Accomplice admits to getting NSU murder gun
The trial of a German woman accused of membership of a neo-Nazi terror cell resumed this week with the appearance of an accomplice who admitted supplying the group with a gun used in several murders.
The defendant, identified only as Carsten S., testified late on Tuesday that he had supplied a weapon to now-deceased NSU members Uwe Mundlos and Uwe Böhnhardt, thought to have committed nine racially motivated murders over a decade, and to have killed a German policewoman.
The weapon – a Ceska 83 pistol with silencer and ammunition – was used in nine of the ten murders and was knowingly supplied by Carsten S. for this purpose, said the prosecution - knowledge which the defendant denied.
Carsten S., 33, said he assumed “nothing bad would happen” with the weapon, wrote the Frankfurter Allgemeine Zeitung on Tuesday, and added that he had a “positive feeling” about what the trio were doing “was ok.”
“I remember it had to be a German make, a handgun with ammunition,” Carsten S. told the court, and said he had received orders from Mundlos and Böhnhardt on the phone, which he then passed onto another alleged accomplice, Ralf Wohlleben.
The prosecution said that the fact that the gun had been supplied with a silencer meant that Carsten S. had known that it would be used aggressively and not as defence, as he maintains. However Carsten S. said that the men had not requested a silencer, he had only sold them one because that was what was available.
The defendant said he had forgotten a lot of what had happened in the thirteen years since he supplied the weapon, including the conversation when he was asked to do so.
“I reckon if I can't remember it it must have been a normal conversation, nothing special,” Carsten S. told the court, according to Der Spiegel. “I would have remembered anything out of the ordinary.”
When asked what he had known about the men and their alleged accomplice Beate Zschäpe, 38, who is also standing trial for complicity in the NSU's crimes, Carsten S. said:
“Nothing. I just knew they were underground or on the run. I didn't know where and how they lived or who was helping them,” he said, according to the magazine.
Carsten S. also said he had helped the trio get hold of a motorbike used in a robbery and had once broken into Zschäpe's old flat to take files and documents which were then destroyed.
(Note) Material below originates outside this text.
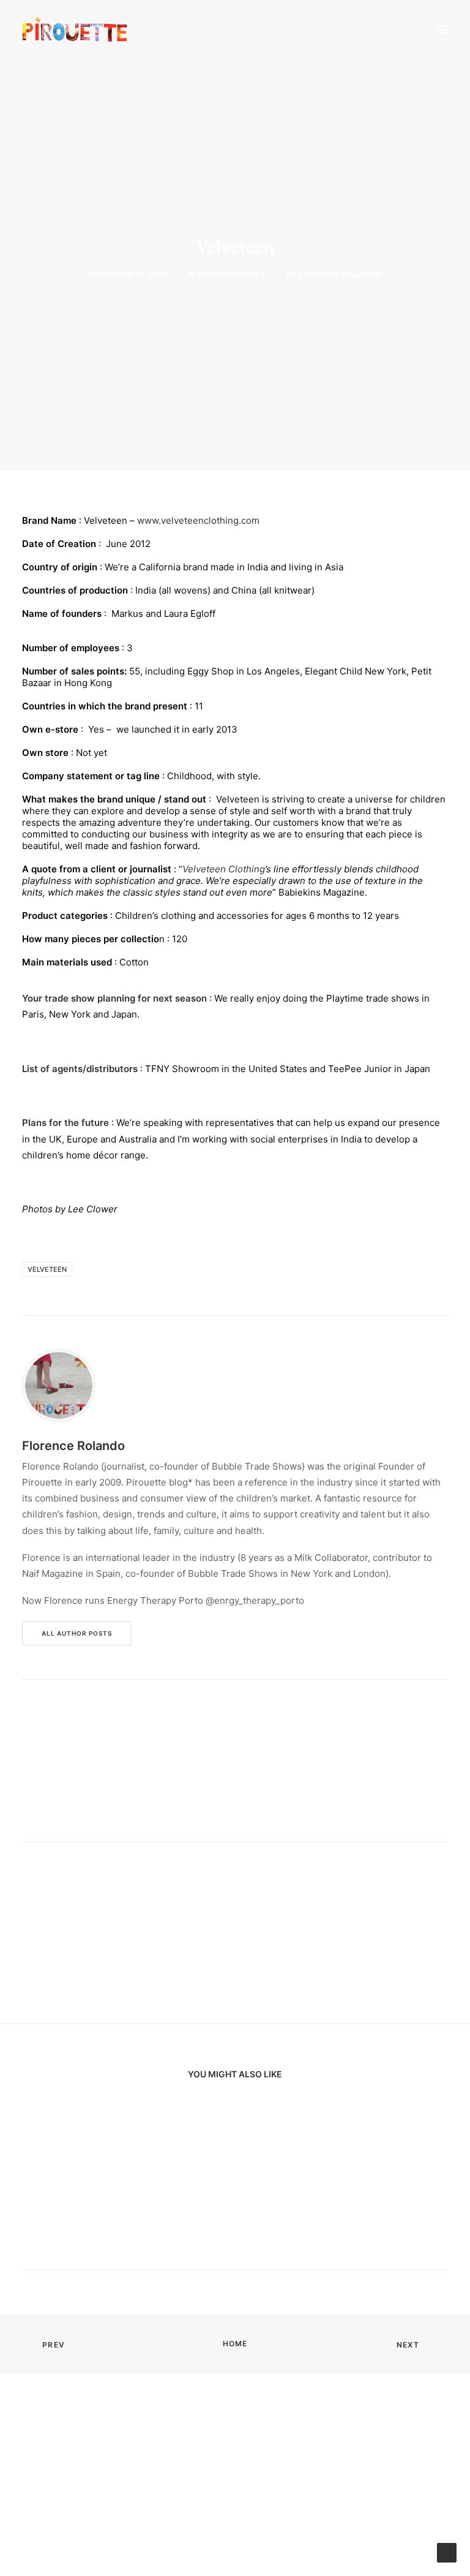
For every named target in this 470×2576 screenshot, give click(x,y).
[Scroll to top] (447, 2552)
“I kind of felt, those poor persecuted [people], you have to help them,” he told the court according to Frankfurter Allgemeine Zeitung
Meanwhile, Zschäpe's lawyers are demanding termination of proceedings, based on what her lawyers say was an illegal pre-trial assumption of guilt, wrote the paper.
The defence point to statements by Chief Federal Prosecutor Harald Range, who they claim repeatedly described Zschäpe as a member of a “gang of killers,” “terrorist organisation” or “terrorist trio” after her arrest in 2011, before the criminal investigation had even begun.
The prosecution's case against Zschäpe, say her defence lawyers, is based on assumptions about her role in the trio and closeness to other the members which have not yet been proved.